Das teilten Dr. Karl Quade, Vizepräsident Leistungssport im Deutschen Behinderten-Sportverband, und Gerhard Janetzky, Inklusionsbeauftragter des Deutschen Leichtathletik-Verbandes, am Mittwoch mit.

"Dies ist ein wichtiger Schritt, um von der Einzelfallbetrachtung, die immer rückwärts gerichtet ist, Rechtssicherheit und Fairplay für die Zukunft zu gewährleisten", erklärte Janetzky.

Rehm würde demnach unter Vorbehalt gewertet, da bisher noch nicht geklärt ist, ob mit einer Beinprothese die Gleichheit zu den anderen Sportlern sichergestellt ist.

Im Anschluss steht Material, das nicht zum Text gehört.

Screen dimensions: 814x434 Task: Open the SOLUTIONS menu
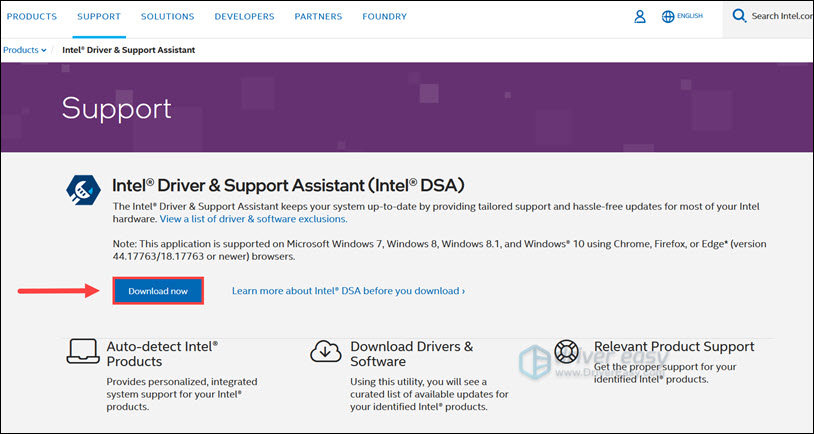pyautogui.click(x=167, y=17)
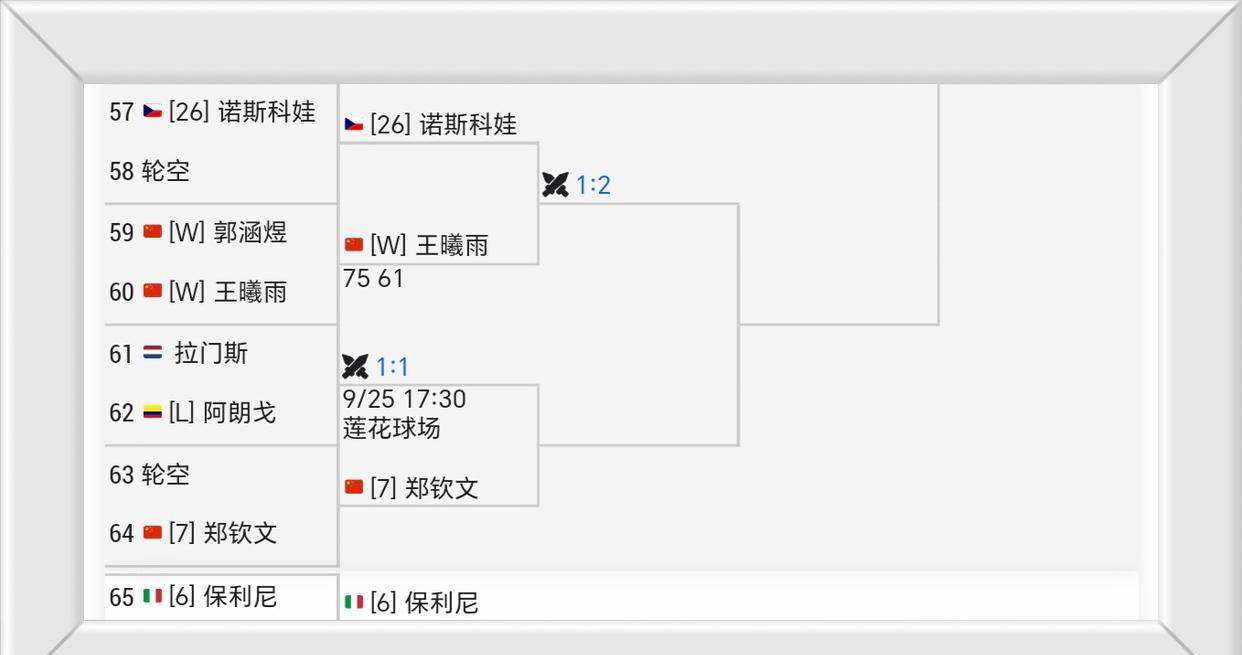Select player 郭涵煜 in row 59
This screenshot has height=655, width=1242.
pos(250,232)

"Wir freuen uns, wenn Markus Rehm bei der DM startet. Solange aber nicht geklärt ist, ob Prothesen einen Wettbewerbs-Vorteil bringen oder nicht, sollte die Wertung unter Vorbehalt vorgenommen werden", sagte Nils Winter, DLV-Athletensprecher und Weitsprung-Hallen-Europameister von 2009.

In Ulm wollen die Verantwortlichen erste Erkenntnisse sammeln, um in Zukunft in Zusammenarbeit eventuell mit den Prothesenherstellern für eine Chancengleichheit zu sorgen.